• **DATA FOR ANALYSIS**

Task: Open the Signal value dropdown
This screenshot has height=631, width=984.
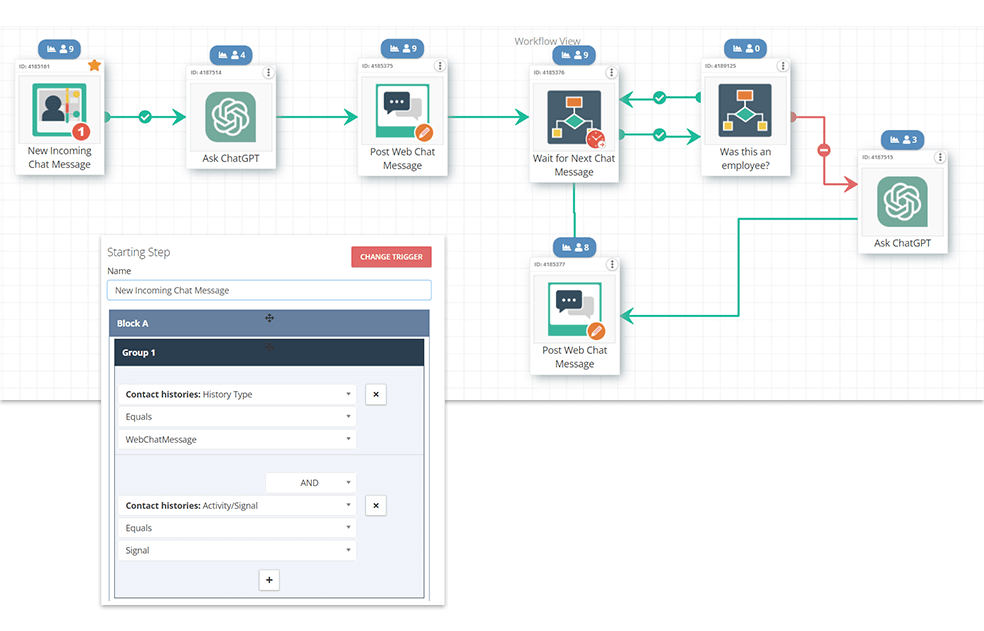Action: coord(237,550)
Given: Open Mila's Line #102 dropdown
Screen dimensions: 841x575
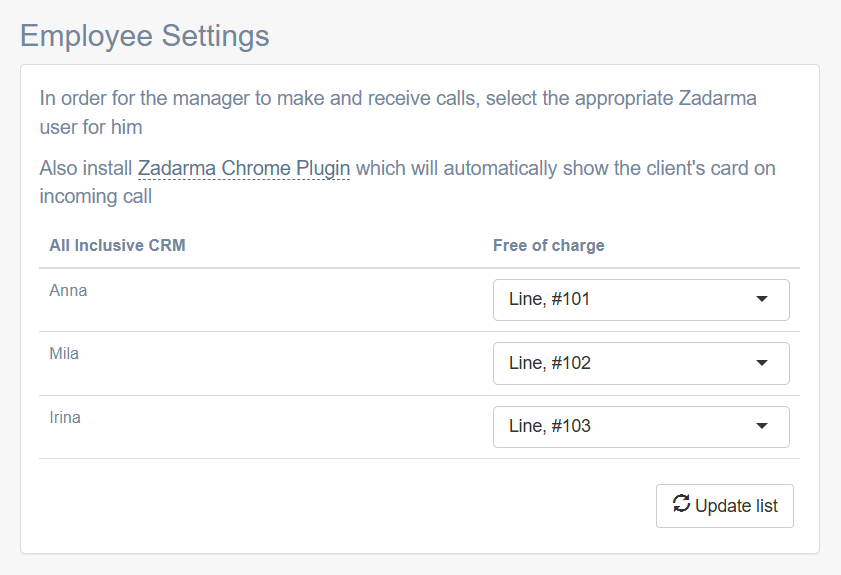Looking at the screenshot, I should pos(641,363).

• **EXERCISE BRIEF**
Whenever the string "Open" shows up in a line above, copy that line.

• **OUTPUT OF THE TASK**
Task: Open the Signal value dropdown
Given: Open Mila's Line #102 dropdown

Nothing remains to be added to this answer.